Massive spying on users of Google's Chrome shows new security weakness
Free extensions siphoned off browsing history when they should have been enhancing security
A newly discovered spyware effort attacked users through 32 million downloads of extensions to Google's market-leading Chrome web browser, researchers at Awake Security told Reuters, highlighting the tech industry's failure to protect browsers as they are used more for email, payroll and other sensitive functions.
Alphabet Inc's Google said it removed more than 70 of the malicious add-ons from its official Chrome Web Store after being alerted by the researchers last month.
"When we are alerted of extensions in the Web Store that violate our policies, we take action and use those incidents as training material to improve our automated and manual analyzes," Google spokesperson Scott Westover told Reuters.

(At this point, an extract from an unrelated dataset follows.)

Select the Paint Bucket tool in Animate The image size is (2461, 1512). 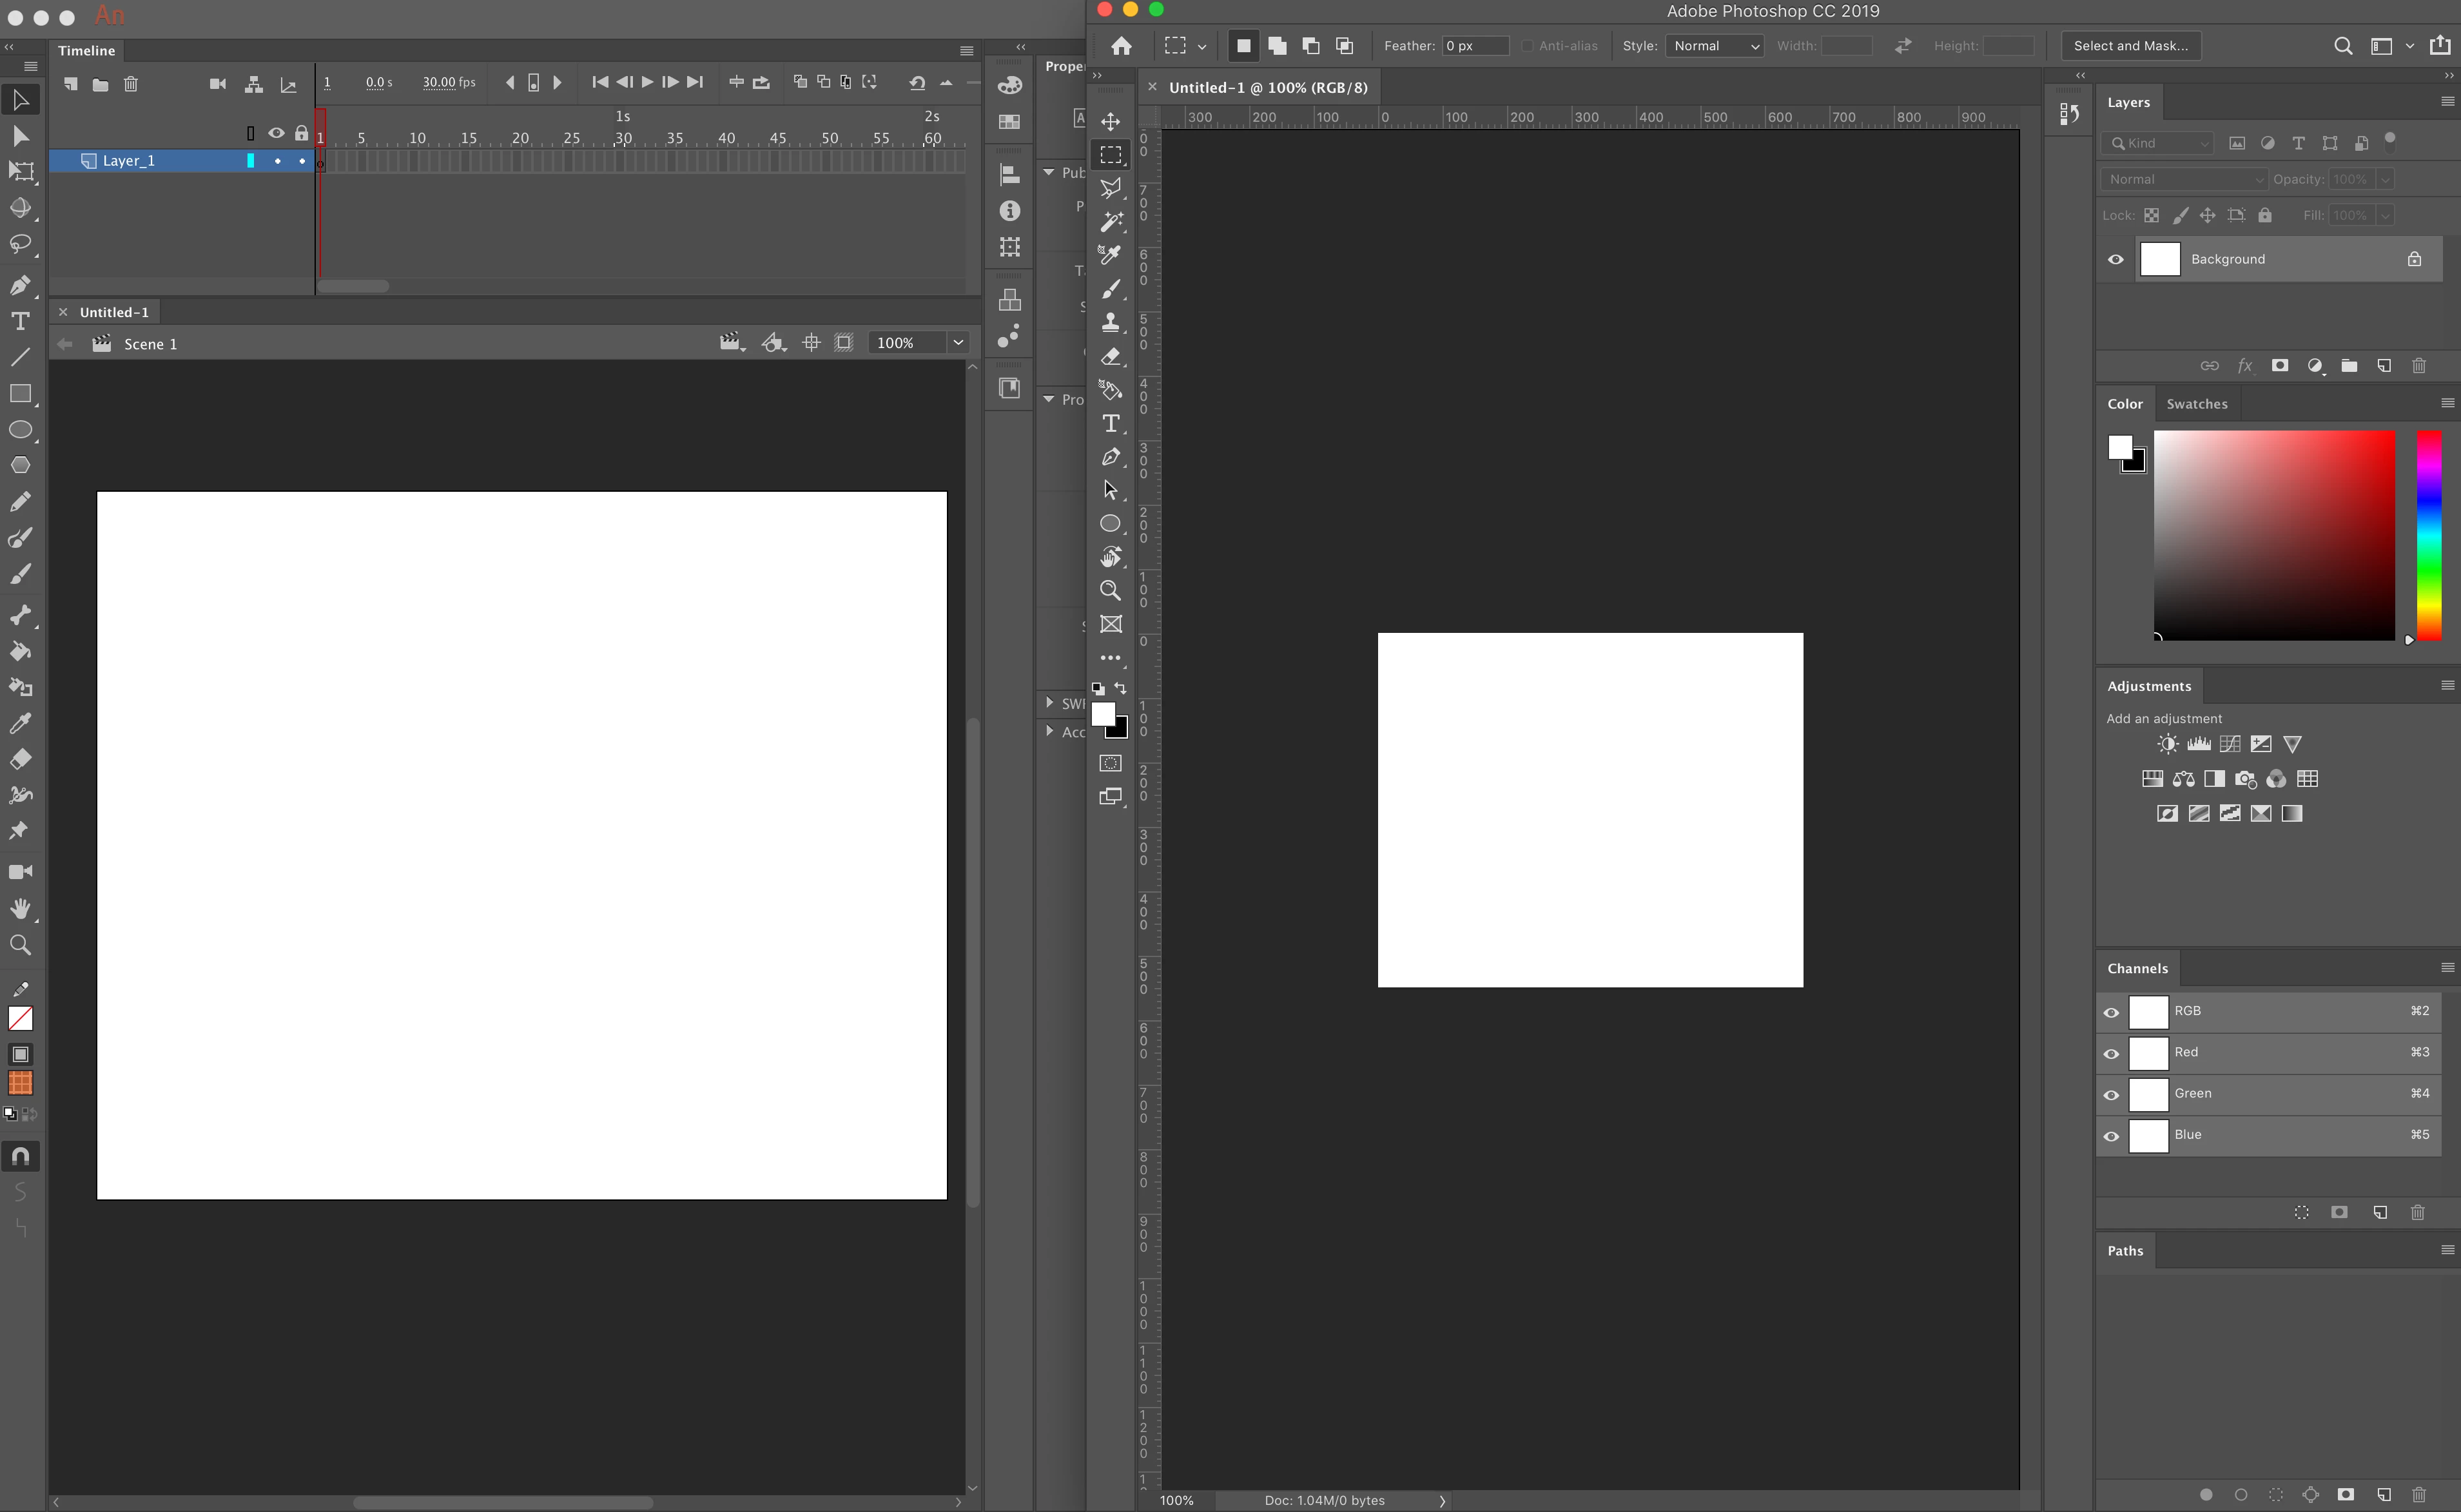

Most of the free extensions purported to warn users about questionable websites or convert files from one format to another. Instead, they siphoned off browsing history and data that provided credentials for access to internal business tools.
Based on the number of downloads, it was the most far-reaching malicious Chrome store campaign to date, according to Awake co-founder and chief scientist Gary Golomb.
Google declined to discuss how the latest spyware compared with prior campaigns, the breadth of the damage, or why it did not detect and remove the bad extensions on its own despite past promises to supervise offerings more closely.
Developers reportedly supplied fake contact info
It is unclear who was behind the effort to distribute the malware. Awake said the developers supplied fake contact information when they submitted the extensions to Google.
"Anything that gets you into somebody's browser or email or other sensitive areas would be a target for national espionage as well as organized crime," said former National Security Agency engineer Ben Johnson, who founded security companies Carbon Black and Obsidian Security.
The extensions were designed to avoid detection by antivirus companies or security software that evaluates the reputations of web domains, Golomb said.
If someone used the browser to surf the web on a home computer, it would connect to a series of websites and transmit information, the researchers found. Anyone using a corporate network, which would include security services, would not transmit the sensitive information or even reach the malicious versions of the websites.
"This shows how attackers can use extremely simple methods to hide, in this case, thousands of malicious domains," Golomb said.
After this story's publication, Awake released its research, including the list of domains and extensions.
All of the domains in question, more than 15,000 linked to each other in total, were purchased from a small registrar in Israel, Galcomm, known formally as CommuniGal Communication Ltd.
Awake said Galcomm should have known what was happening.
In an email exchange, Galcomm owner Moshe Fogel told Reuters that his company had done nothing wrong.
"Galcomm is not involved, and not in complicity with any malicious activity whatsoever," Fogel wrote. "You can say exactly the opposite, we co-operate with law enforcement and security bodies to prevent as much as we can."
Fogel said there was no record of the inquiries Golomb said he made in April and again in May to the company's email address for reporting abusive behaviour, and he asked for a list of suspect domains.
After publication, Fogel said the majority of those domain names were inactive and that he would continue to investigate the others.
The Internet Corp for Assigned Names and Numbers, which oversees registrars, said it had received few complaints about Galcomm over the years, and none about malware.
Tightened security promised in 2018
While deceptive extensions have been a problem for years, they are getting worse. They initially spewed unwanted advertisements, and now are more likely to install additional malicious programs or track where users are and what they are doing for government or commercial spies.
Malicious developers have been using Google's Chrome Store as a conduit for a long time. After one in 10 submissions was deemed malicious, Google said in a 2018 blog that it would improve security, in part by increasing human review.
But in February, independent researcher Jamila Kaya and Cisco Systems's Duo Security uncovered a similar Chrome campaign that stole data from about 1.7 million users. Google joined the investigation and found 500 fraudulent extensions.
"We do regular sweeps to find extensions using similar techniques, code and behaviours," Google's Westover said, in identical language to what Google gave out after Duo's report.